C'est un grand honneur pour moi d'être accueilli par votre Commission, que je connais bien et dont j'ai toujours apprécié les travaux. Chacun sait par ailleurs l'amitié qui me lie à vous, monsieur le président.
La présidence de l'Union européenne est une question qui mérite d'être abordée avec une grande lucidité et d'une façon aussi équilibrée que possible. Il ne me semble pas qu'il y ait des motifs d'insatisfaction à l'issue de la présidence française que nous venons de vivre ; il existe en revanche des sujets d'inquiétude : on peut notamment se demander si l'Union parviendra à conserver son esprit d'initiative face aux difficultés actuelles, qui proviennent aussi bien de l'Europe elle-même que du reste du monde. Pour cela, il faudra non seulement faire preuve de sens politique, mais aussi disposer des moyens institutionnels nécessaires.
Notre pays venant d'exercer une grande présidence de l'Union, certains en ont déduit que l'année 2009 ne serait pas aussi marquante au plan européen. Or je suis personnellement d'un avis opposé. J'ajoute que je n'ai guère été surpris par la réussite française, car nous avions un Président de la République très actif, ainsi qu'un Gouvernement très mobilisé, qui a réalisé une préparation très en amont et très poussée au plan technique, préparation que j'ai eu l'occasion de suivre de près lorsque j'exerçais mes fonctions à Matignon. Bernard Kouchner s'est beaucoup investi dans cette question, et nous avons pu nous appuyer sur un représentant permanent auprès de l'Union européenne tout au fait exceptionnel en la personne de M. Pierre Sellal.
La question est aujourd'hui de savoir si l'Union saura préserver cet élan en 2009. Pour que l'année qui s'ouvre soit également une grande année pour l'Europe, le premier défi à relever concerne nos institutions communes. Je pense en particulier à la ratification du traité de Lisbonne, objet de nombreuses incertitudes en raison du référendum qui devrait être organisé en Irlande cet automne, mais aussi de la situation politique en République tchèque.

==============================

**Tâche assignée A:** Quel représentant permanent auprès de l'Union européenne est nommé dans le texte fourni ?
**Tâche assignée B:** Recopiez, dans le texte fourni, le passage allant de « C'est un grand » à « monsieur le président. ».
**Tâche assignée C:** Prolongez le texte sur la présidence de l'Union européenne au-delà de sa dernière phrase.

**Données de l'exercice:**
==============================

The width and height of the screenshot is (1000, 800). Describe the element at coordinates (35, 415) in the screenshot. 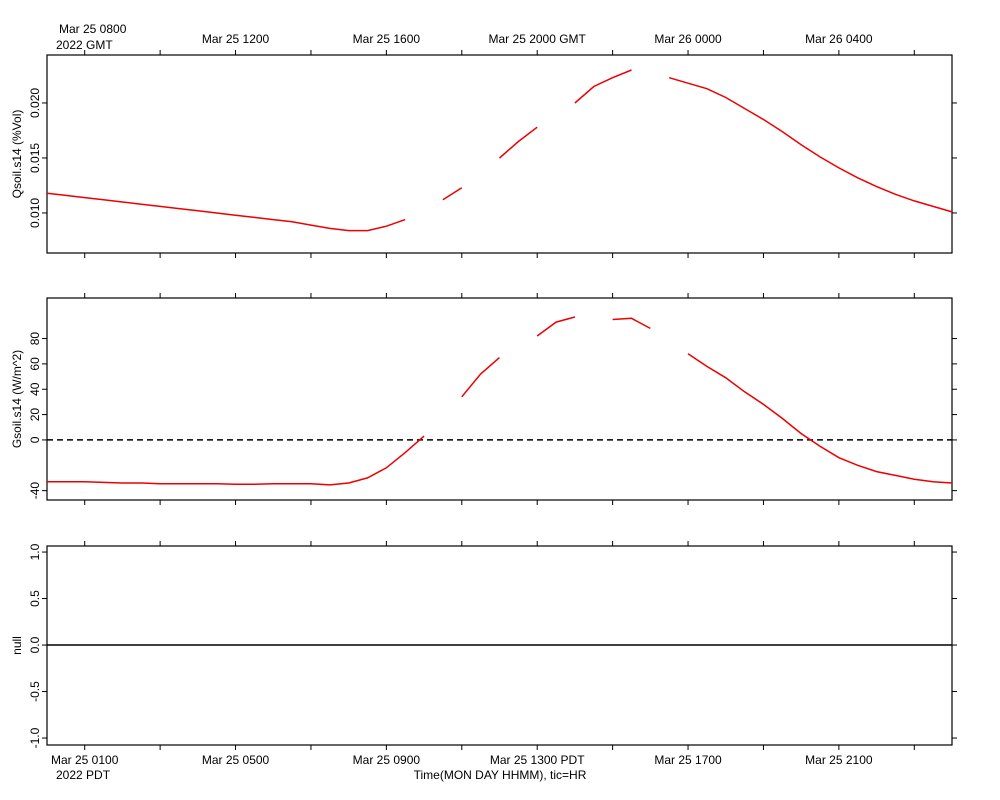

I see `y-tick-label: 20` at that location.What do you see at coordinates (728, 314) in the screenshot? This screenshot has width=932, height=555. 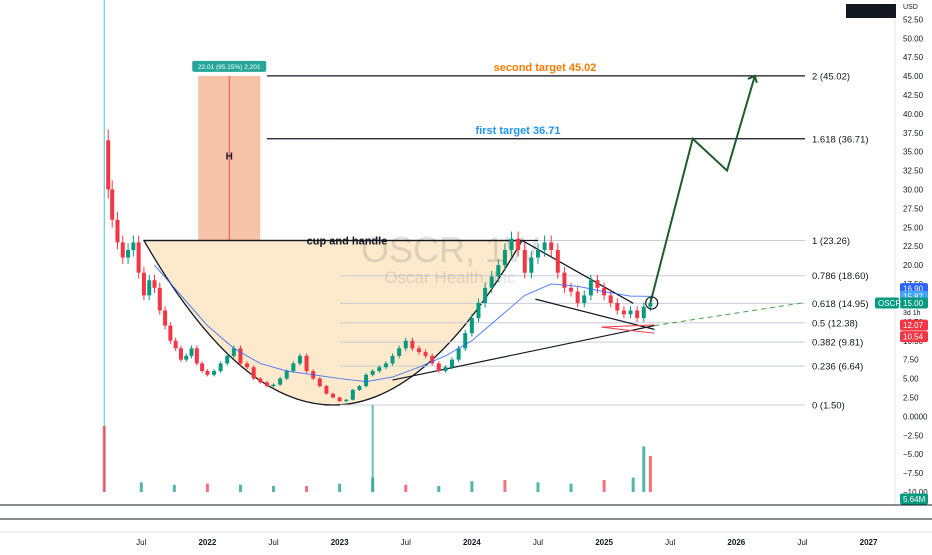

==============================

**Réponse rédigée A:** M. Pierre Sellal.

**Réponse rédigée B:**
C'est un grand honneur pour moi d'être accueilli par votre Commission, que je connais bien et dont j'ai toujours apprécié les travaux. Chacun sait par ailleurs l'amitié qui me lie à vous, monsieur le président.

**Réponse rédigée C:**
Pour m'être récemment entretenu avec mon homologue, M. Alexandr Vondra, ainsi qu'avec le premier ministre, M. Mirek Topolanek, et le Président de la République, M. Vaklav Klaus, je peux vous dire que la ratification du traité de Lisbonne continue à faire débat en République tchèque. Alors qu'il paraissait acquis qu'elle aurait lieu en début d'année, le gouvernement de ce pays considère maintenant qu'il obtiendrait un beau résultat si elle était effective dès le printemps.
Or, je le répète : il s'agit d'une question essentielle. Si nous ne disposons pas des institutions permettant d'assurer une direction ferme de l'Union européenne, l'Europe politique que nous appelons de nos voeux, en compagnie d'autres peuples, ne pourra pas voir le jour. J'y reviendrai plus tard si vous le souhaitez.
Un deuxième sujet de préoccupation concerne la capacité de l'Union à apporter, en temps utile, des réponses à la crise économique et financière qui est en train de balayer toutes nos certitudes. Alors que tous les constructeurs français et européens assistent aujourd'hui aux Etats généraux de l'automobile, organisés à Bercy par Luc Chatel et Christine Lagarde, on voit bien que les institutions européennes ne sont pas, pour le moment, en mesure de réagir rapidement à la crise actuelle, bien qu'elle détruise de l'emploi et menace des sites industriels.
Pour y faire face, nous devrons instaurer des mesures rapides, puissantes et coordonnées. Je m'y emploie à la faveur des déplacements que j'ai déjà entrepris auprès de la Commission européenne et des États-membres de l'Union les plus concernés, mais je constate que l'Europe ne dispose pas encore des moyens nécessaires pour réagir rapidement et vigoureusement.
Cela vaut en particulier pour la crise financière : il faut que nous soyons capables de définir une position commune dans les semaines qui viennent, avant le début du prochain G20, consacré à la régulation financière. Nous avons pris des engagements très forts devant nos concitoyens, leur promettant : « plus jamais ça ». Pour cela, nous avons fixé l'objectif qu'il y ait désormais des règles, objet d'une surveillance effective ; mais encore faudrait-il commencer par nous mettre d'accord au plan européen sur une position commune, ce qui n'ira pas sans difficultés.
En effet, alors que l'économie britannique repose largement sur la dérégulation financière, les Allemands et les Français aspirent à une réglementation plus forte. De même, tandis que notre pays accueille assez favorablement l'idée d'une coordination européenne de la supervision, qui pourrait notamment être assurée en liaison avec la Banque centrale européenne (BCE), l'Allemagne demeure très attachée au principe d'une supervision bancaire au plan national. Nous devrons donc approfondir très rapidement le dialogue afin d'assurer la compatibilité de nos positions.
Sur cette question essentielle, il faudra que l'Union européenne établisse la preuve qu'elle peut trouver les solutions qui sont attendues d'elles. Des réponses apportées à cette question essentielle, ainsi qu'à celle de la ratification du traité de Lisbonne, dépendra l'Europe que nous bâtirons dans les années, voire les décennies, à venir. C'est pourquoi 2009 sera une année décisive.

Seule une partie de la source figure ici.